> _Work instructions_
The lines to find are those in the entries that hold the word "request"; copy every one of them.

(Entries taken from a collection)
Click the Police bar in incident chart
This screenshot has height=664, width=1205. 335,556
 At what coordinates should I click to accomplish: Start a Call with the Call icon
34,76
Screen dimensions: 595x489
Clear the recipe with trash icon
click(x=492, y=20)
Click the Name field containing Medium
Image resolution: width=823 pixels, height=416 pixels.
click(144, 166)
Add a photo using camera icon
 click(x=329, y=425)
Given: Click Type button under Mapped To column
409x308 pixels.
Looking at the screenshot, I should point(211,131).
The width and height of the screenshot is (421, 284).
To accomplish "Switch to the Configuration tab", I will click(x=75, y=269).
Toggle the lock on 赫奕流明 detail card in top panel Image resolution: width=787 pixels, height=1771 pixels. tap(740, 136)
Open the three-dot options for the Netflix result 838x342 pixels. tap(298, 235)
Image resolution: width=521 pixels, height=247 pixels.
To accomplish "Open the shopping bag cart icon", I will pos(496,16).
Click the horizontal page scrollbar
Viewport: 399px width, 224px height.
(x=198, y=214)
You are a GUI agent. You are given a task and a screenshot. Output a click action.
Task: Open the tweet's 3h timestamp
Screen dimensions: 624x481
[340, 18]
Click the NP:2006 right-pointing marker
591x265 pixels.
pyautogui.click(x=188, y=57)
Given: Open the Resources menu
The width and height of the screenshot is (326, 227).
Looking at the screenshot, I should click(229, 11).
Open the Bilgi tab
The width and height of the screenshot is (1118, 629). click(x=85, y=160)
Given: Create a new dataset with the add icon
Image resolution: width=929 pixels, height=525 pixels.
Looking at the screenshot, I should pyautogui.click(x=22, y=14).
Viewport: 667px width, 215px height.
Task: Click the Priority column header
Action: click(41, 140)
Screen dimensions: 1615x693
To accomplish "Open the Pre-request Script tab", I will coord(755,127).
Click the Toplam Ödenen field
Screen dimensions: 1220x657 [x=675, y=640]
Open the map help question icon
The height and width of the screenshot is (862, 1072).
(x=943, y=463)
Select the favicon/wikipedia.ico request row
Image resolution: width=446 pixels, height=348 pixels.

> _Solution to this problem_
To accomplish "Open the Pre-request Script tab", I will coord(755,127).
Select the favicon/wikipedia.ico request row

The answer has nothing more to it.